- [Problem requirements]: Output the items below unchanged, starting at the very first line of the items and ending at the line containing "(x=26, y=328)", with both of those lines included.

- [Provided information]:
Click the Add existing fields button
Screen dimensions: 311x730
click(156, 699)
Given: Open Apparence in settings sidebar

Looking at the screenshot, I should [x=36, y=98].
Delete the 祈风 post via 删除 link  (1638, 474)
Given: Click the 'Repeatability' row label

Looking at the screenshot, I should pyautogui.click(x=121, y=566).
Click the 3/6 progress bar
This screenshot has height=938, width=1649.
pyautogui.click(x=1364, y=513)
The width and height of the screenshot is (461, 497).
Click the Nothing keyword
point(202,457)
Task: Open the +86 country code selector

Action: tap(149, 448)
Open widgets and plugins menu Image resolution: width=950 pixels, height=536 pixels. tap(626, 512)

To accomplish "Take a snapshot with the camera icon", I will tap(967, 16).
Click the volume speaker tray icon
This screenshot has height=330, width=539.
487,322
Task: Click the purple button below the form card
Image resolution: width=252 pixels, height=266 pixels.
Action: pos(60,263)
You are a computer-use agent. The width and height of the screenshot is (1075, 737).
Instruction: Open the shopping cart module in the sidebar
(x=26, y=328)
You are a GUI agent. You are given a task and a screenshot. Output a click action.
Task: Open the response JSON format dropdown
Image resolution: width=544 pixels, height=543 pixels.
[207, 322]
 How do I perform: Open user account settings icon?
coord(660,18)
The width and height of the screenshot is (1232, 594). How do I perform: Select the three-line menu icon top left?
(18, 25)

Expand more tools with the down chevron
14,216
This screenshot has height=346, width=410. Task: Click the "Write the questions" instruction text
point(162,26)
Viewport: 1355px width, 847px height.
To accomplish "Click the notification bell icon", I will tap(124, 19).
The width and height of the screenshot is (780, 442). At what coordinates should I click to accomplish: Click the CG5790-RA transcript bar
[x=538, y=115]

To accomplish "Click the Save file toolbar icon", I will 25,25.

- [Response to this task]:
Click the Add existing fields button
Screen dimensions: 311x730
click(156, 699)
Given: Open Apparence in settings sidebar

Looking at the screenshot, I should [x=36, y=98].
Delete the 祈风 post via 删除 link  (1638, 474)
Given: Click the 'Repeatability' row label

Looking at the screenshot, I should pyautogui.click(x=121, y=566).
Click the 3/6 progress bar
This screenshot has height=938, width=1649.
pyautogui.click(x=1364, y=513)
The width and height of the screenshot is (461, 497).
Click the Nothing keyword
point(202,457)
Task: Open the +86 country code selector

Action: tap(149, 448)
Open widgets and plugins menu Image resolution: width=950 pixels, height=536 pixels. tap(626, 512)

To accomplish "Take a snapshot with the camera icon", I will tap(967, 16).
Click the volume speaker tray icon
This screenshot has height=330, width=539.
487,322
Task: Click the purple button below the form card
Image resolution: width=252 pixels, height=266 pixels.
Action: pos(60,263)
You are a computer-use agent. The width and height of the screenshot is (1075, 737).
Instruction: Open the shopping cart module in the sidebar
(x=26, y=328)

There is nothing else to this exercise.